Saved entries
>>

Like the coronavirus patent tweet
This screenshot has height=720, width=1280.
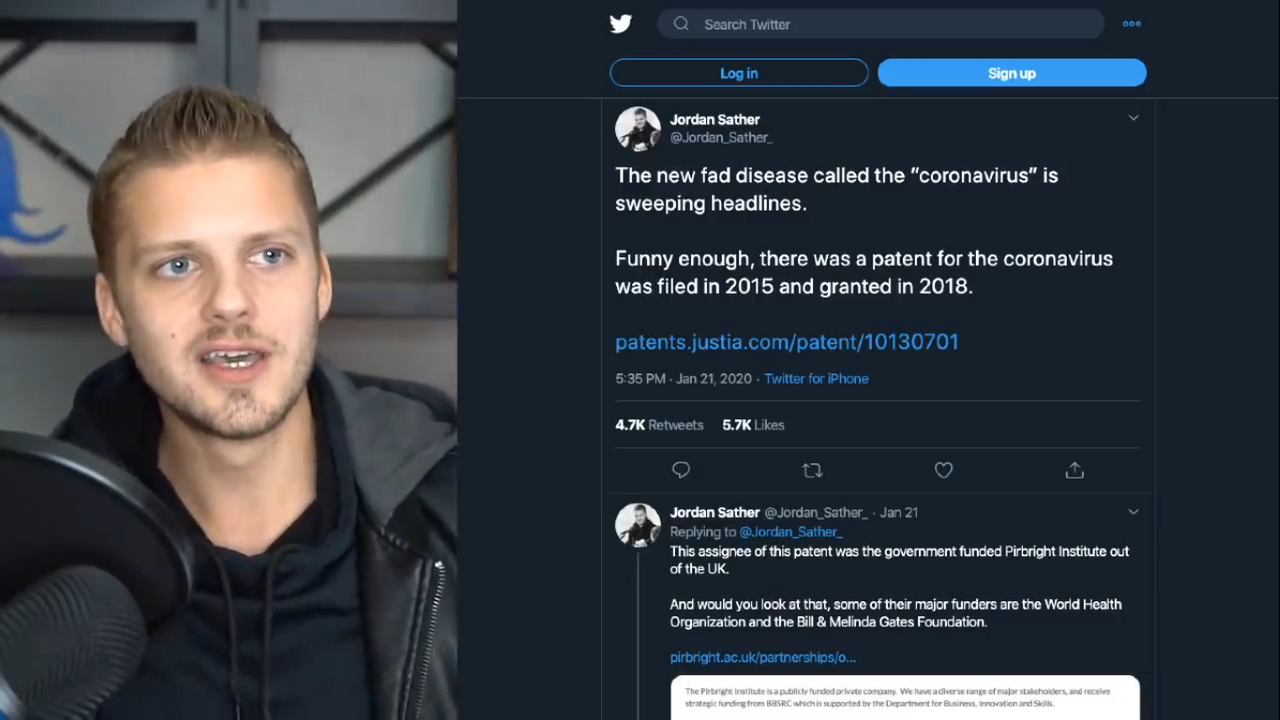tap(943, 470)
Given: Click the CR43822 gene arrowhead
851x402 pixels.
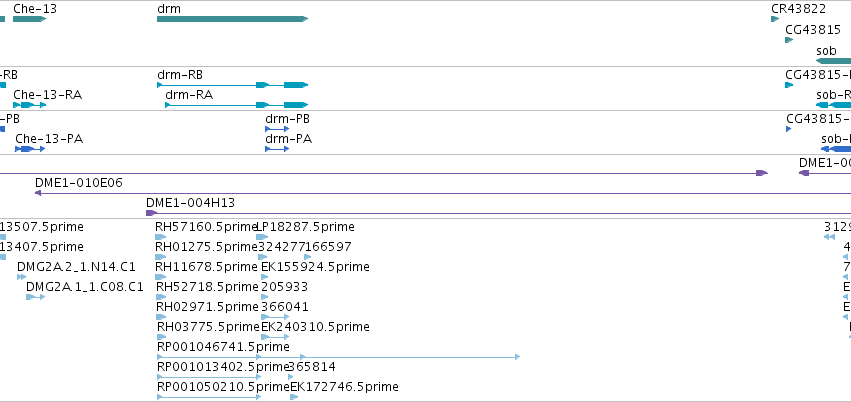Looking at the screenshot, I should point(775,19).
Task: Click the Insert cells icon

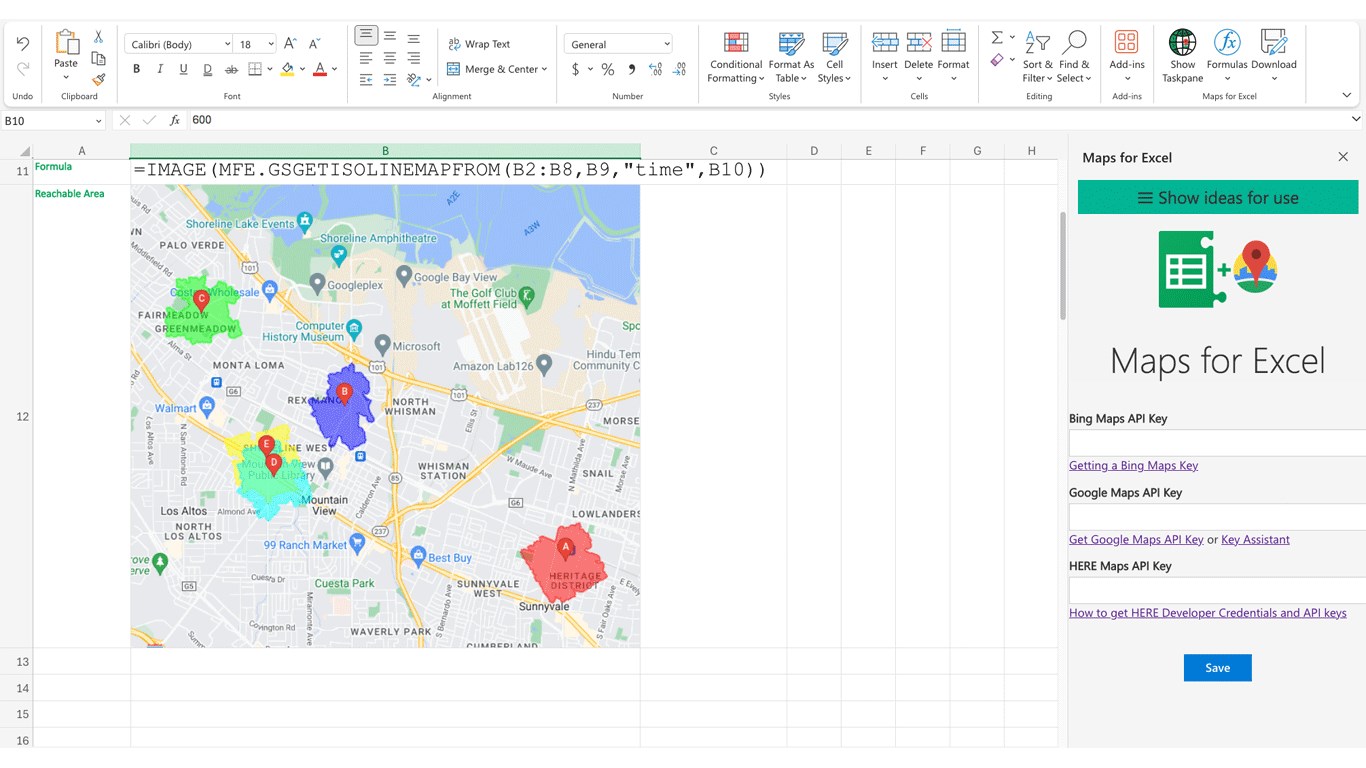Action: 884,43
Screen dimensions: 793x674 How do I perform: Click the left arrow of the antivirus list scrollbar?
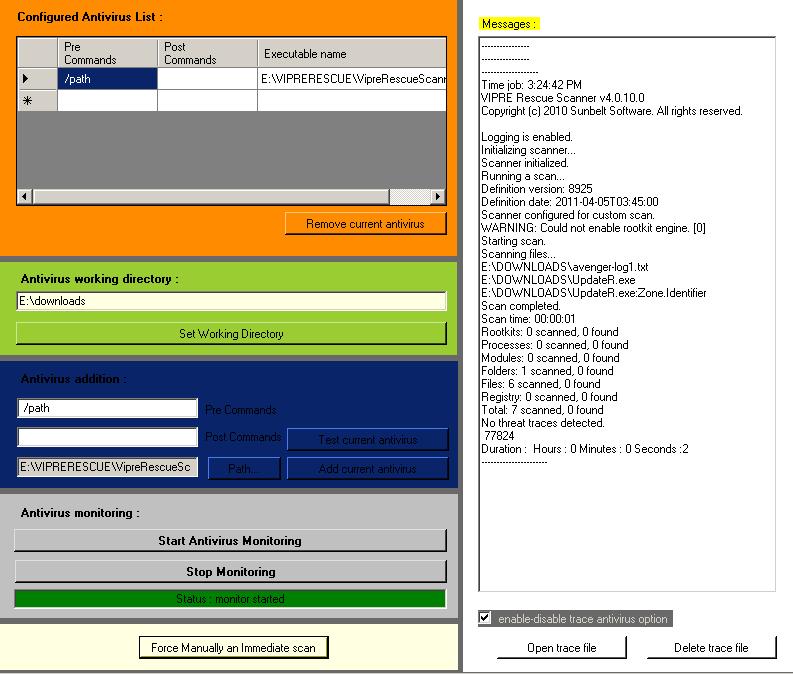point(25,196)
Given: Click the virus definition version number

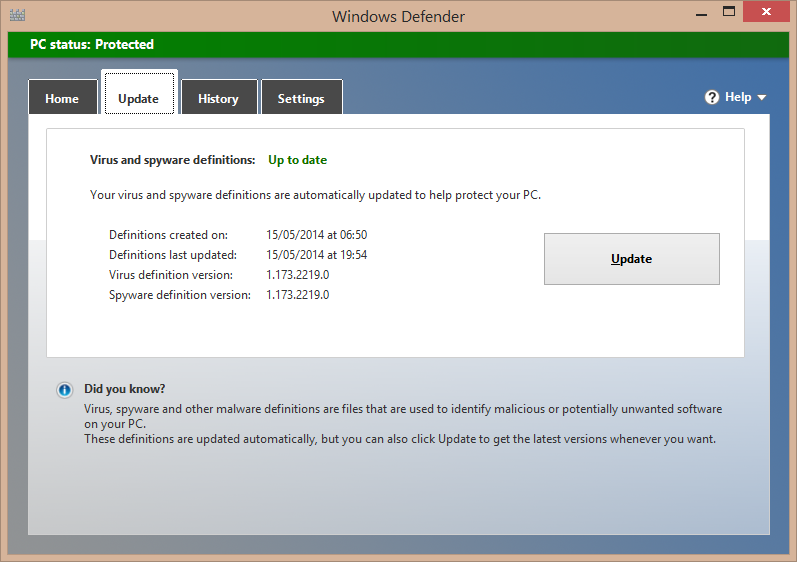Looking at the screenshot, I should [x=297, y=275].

<<

• Activity: Leave the pictures out, and retype exactly the lines from the one containing "This screenshot has height=720, width=1280." through the last line of the entries above, both included.

• Output below:
This screenshot has height=720, width=1280.
tap(943, 470)
Given: Click the CR43822 gene arrowhead
851x402 pixels.
Looking at the screenshot, I should point(775,19).
Task: Click the Insert cells icon

Action: 884,43
Screen dimensions: 793x674 How do I perform: Click the left arrow of the antivirus list scrollbar?
point(25,196)
Given: Click the virus definition version number

Looking at the screenshot, I should [x=297, y=275].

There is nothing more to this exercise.